EXTRACTED TEXT =
/---

This perverse situation has presumably been caused by the more earnest among us wrongly interpreting “feedback” as “spending loads of time writing comments in books that kids will spend no time reading”.

It does not have to be this way.

Last year, I decided I wanted to have more time to do fun things like eating, sleeping and gouging my eyes out. And so, apart from the once half-termly assessment that is treated to the credit of my cursive, I have abandoned written grading and marking.

In fact, I have devised a scheme that ensures not a single book gets touched.

The personal touch

It works like this: twice weekly, midway through a lesson, once I’ve set the students off on an extended writing task (18 minutes minimum), I haul a desk to the front of the classroom and sit myself down on a chair under the white board, facing the class. Once the pupils have marvelled at the ease and skill with which I have lifted what must surely be a cumbersome desk, they start working, and I start calling them up.

One by one, students “come up” and talk me through some of the work in their exercise books. They turn the pages and read sections of their efforts to me. More often than not, they beam with pride as they see my eyes slowly widen with wonder as I listen to them read aloud a piece of their work that demonstrates genuine skill. And yes, occasionally, they cower in shame when I spot a piece of work that has been left incomplete. But that’s no bad thing. They never make that mistake again.

Whatever happens, as this conversation takes place I’ll always indicate my respect for the other party by doing one or more of the following things:

* Asking questions about their work.

* Suggesting ways in which their work can be improved.

\---

COLLECTED MATERIAL =
/---

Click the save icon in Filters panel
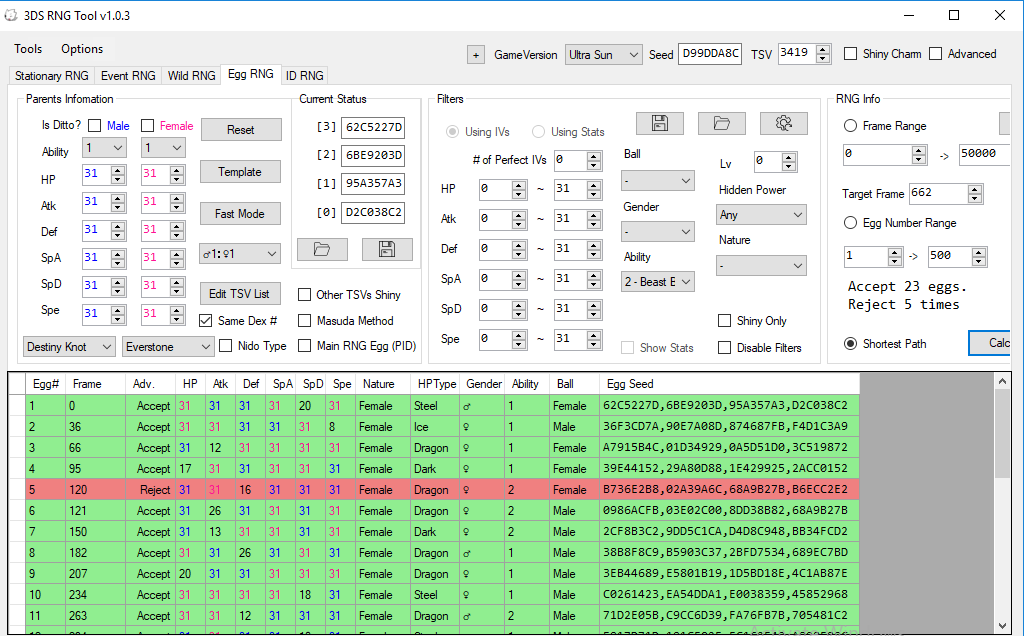Image resolution: width=1024 pixels, height=636 pixels. click(x=659, y=123)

\---

THE TASKS =
1. Answer these questions from the article on marking:
(a) How often does the writer call students up to talk through their work?
(b) What is the minimum length of the extended writing task the students are set?
(c) Which written assessment does the writer still mark?
2. Does each statement agree with the article on marking? Answer yes or no, and quote the words that decide it.
(a) During these sessions, the writer sits under the whiteboard facing the class.
(b) Students hand their exercise books to the writer to read.
(c) The writer has given up written marking entirely, with no exceptions.

EXERCISE SOLUTIONS =
1.
(a) Twice weekly.
(b) 18 minutes.
(c) The once half-termly assessment.

2.
(a) Yes: "sit myself down on a chair under the white board, facing the class"
(b) No: "They turn the pages and read sections of their efforts to me."
(c) No: "apart from the once half-termly assessment that is treated to the credit of my cursive, I have abandoned written grading and marking."